WHAT IS BEING ASKED: Transcribe the listing below in its entirety, exactly.

EXCERPTED RECORDS:
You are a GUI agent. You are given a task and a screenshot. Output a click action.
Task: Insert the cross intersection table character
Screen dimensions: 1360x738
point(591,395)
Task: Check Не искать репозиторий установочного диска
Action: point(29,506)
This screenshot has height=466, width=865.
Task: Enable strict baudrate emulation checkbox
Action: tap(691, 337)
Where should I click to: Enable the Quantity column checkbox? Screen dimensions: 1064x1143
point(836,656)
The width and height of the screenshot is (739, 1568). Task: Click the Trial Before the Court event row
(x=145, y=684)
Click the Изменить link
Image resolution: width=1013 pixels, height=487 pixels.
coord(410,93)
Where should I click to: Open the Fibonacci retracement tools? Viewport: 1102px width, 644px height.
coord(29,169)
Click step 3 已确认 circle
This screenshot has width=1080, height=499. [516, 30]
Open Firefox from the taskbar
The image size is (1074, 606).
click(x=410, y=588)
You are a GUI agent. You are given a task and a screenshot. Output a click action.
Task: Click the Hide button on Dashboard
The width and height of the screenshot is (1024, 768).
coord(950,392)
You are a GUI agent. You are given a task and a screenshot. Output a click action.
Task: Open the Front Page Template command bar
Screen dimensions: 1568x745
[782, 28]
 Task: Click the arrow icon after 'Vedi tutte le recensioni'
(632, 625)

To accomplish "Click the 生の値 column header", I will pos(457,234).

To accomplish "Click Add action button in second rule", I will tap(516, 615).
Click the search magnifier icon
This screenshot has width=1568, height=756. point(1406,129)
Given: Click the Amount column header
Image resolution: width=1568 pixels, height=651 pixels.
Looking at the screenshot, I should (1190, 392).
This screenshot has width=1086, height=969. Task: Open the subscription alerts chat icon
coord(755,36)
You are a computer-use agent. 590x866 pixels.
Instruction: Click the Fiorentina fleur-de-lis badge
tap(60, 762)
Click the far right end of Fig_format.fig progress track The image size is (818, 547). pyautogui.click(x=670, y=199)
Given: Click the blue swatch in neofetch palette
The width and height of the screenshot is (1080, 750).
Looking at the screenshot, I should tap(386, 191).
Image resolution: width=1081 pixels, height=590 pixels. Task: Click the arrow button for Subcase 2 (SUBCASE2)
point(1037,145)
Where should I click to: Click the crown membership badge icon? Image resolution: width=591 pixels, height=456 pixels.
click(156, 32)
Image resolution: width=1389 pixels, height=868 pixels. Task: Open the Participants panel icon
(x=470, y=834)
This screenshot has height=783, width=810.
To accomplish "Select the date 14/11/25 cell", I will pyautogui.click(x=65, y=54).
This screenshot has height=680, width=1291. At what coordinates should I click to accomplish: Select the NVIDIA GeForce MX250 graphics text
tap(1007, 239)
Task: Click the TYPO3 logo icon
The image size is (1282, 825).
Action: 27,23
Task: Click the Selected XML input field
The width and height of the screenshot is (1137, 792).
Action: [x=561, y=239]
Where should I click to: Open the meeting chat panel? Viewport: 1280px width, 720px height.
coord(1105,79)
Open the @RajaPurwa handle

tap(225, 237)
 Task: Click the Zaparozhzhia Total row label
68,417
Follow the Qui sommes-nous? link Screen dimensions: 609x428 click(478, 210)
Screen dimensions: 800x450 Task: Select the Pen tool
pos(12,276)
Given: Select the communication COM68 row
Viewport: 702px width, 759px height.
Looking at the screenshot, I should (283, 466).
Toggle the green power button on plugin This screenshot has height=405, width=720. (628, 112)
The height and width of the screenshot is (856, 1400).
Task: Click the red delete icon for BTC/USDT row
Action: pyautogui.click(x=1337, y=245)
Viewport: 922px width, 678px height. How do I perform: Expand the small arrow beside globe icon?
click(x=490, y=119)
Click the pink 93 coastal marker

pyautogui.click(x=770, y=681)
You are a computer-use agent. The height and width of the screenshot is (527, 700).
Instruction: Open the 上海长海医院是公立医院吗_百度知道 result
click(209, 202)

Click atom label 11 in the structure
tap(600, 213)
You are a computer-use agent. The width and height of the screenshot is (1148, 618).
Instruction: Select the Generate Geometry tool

RESPONSE TO THIS TASK:
You are a GUI agent. You are given a task and a screenshot. Output a click action.
Task: Insert the cross intersection table character
Screen dimensions: 1360x738
point(591,395)
Task: Check Не искать репозиторий установочного диска
Action: point(29,506)
This screenshot has height=466, width=865.
Task: Enable strict baudrate emulation checkbox
Action: tap(691, 337)
Where should I click to: Enable the Quantity column checkbox? Screen dimensions: 1064x1143
point(836,656)
The width and height of the screenshot is (739, 1568). Task: Click the Trial Before the Court event row
(x=145, y=684)
Click the Изменить link
Image resolution: width=1013 pixels, height=487 pixels.
coord(410,93)
Where should I click to: Open the Fibonacci retracement tools? Viewport: 1102px width, 644px height.
coord(29,169)
Click step 3 已确认 circle
This screenshot has width=1080, height=499. [516, 30]
Open Firefox from the taskbar
The image size is (1074, 606).
click(x=410, y=588)
You are a GUI agent. You are given a task and a screenshot. Output a click action.
Task: Click the Hide button on Dashboard
The width and height of the screenshot is (1024, 768).
coord(950,392)
You are a GUI agent. You are given a task and a screenshot. Output a click action.
Task: Open the Front Page Template command bar
Screen dimensions: 1568x745
[782, 28]
 Task: Click the arrow icon after 'Vedi tutte le recensioni'
(632, 625)

To accomplish "Click the 生の値 column header", I will pos(457,234).

To accomplish "Click Add action button in second rule", I will tap(516, 615).
Click the search magnifier icon
This screenshot has width=1568, height=756. point(1406,129)
Given: Click the Amount column header
Image resolution: width=1568 pixels, height=651 pixels.
Looking at the screenshot, I should (1190, 392).
This screenshot has width=1086, height=969. Task: Open the subscription alerts chat icon
coord(755,36)
You are a computer-use agent. 590x866 pixels.
Instruction: Click the Fiorentina fleur-de-lis badge
tap(60, 762)
Click the far right end of Fig_format.fig progress track The image size is (818, 547). pyautogui.click(x=670, y=199)
Given: Click the blue swatch in neofetch palette
The width and height of the screenshot is (1080, 750).
Looking at the screenshot, I should tap(386, 191).
Image resolution: width=1081 pixels, height=590 pixels. Task: Click the arrow button for Subcase 2 (SUBCASE2)
point(1037,145)
Where should I click to: Click the crown membership badge icon? Image resolution: width=591 pixels, height=456 pixels.
click(156, 32)
Image resolution: width=1389 pixels, height=868 pixels. Task: Open the Participants panel icon
(x=470, y=834)
This screenshot has height=783, width=810.
To accomplish "Select the date 14/11/25 cell", I will pyautogui.click(x=65, y=54).
This screenshot has height=680, width=1291. At what coordinates should I click to accomplish: Select the NVIDIA GeForce MX250 graphics text
tap(1007, 239)
Task: Click the TYPO3 logo icon
The image size is (1282, 825).
Action: 27,23
Task: Click the Selected XML input field
The width and height of the screenshot is (1137, 792).
Action: [x=561, y=239]
Where should I click to: Open the meeting chat panel? Viewport: 1280px width, 720px height.
coord(1105,79)
Open the @RajaPurwa handle

tap(225, 237)
 Task: Click the Zaparozhzhia Total row label
68,417
Follow the Qui sommes-nous? link Screen dimensions: 609x428 click(478, 210)
Screen dimensions: 800x450 Task: Select the Pen tool
pos(12,276)
Given: Select the communication COM68 row
Viewport: 702px width, 759px height.
Looking at the screenshot, I should (283, 466).
Toggle the green power button on plugin This screenshot has height=405, width=720. (628, 112)
The height and width of the screenshot is (856, 1400).
Task: Click the red delete icon for BTC/USDT row
Action: pyautogui.click(x=1337, y=245)
Viewport: 922px width, 678px height. How do I perform: Expand the small arrow beside globe icon?
click(x=490, y=119)
Click the pink 93 coastal marker

pyautogui.click(x=770, y=681)
You are a computer-use agent. The height and width of the screenshot is (527, 700).
Instruction: Open the 上海长海医院是公立医院吗_百度知道 result
click(209, 202)

Click atom label 11 in the structure
tap(600, 213)
You are a computer-use agent. The width and height of the screenshot is (1148, 618).
Instruction: Select the Generate Geometry tool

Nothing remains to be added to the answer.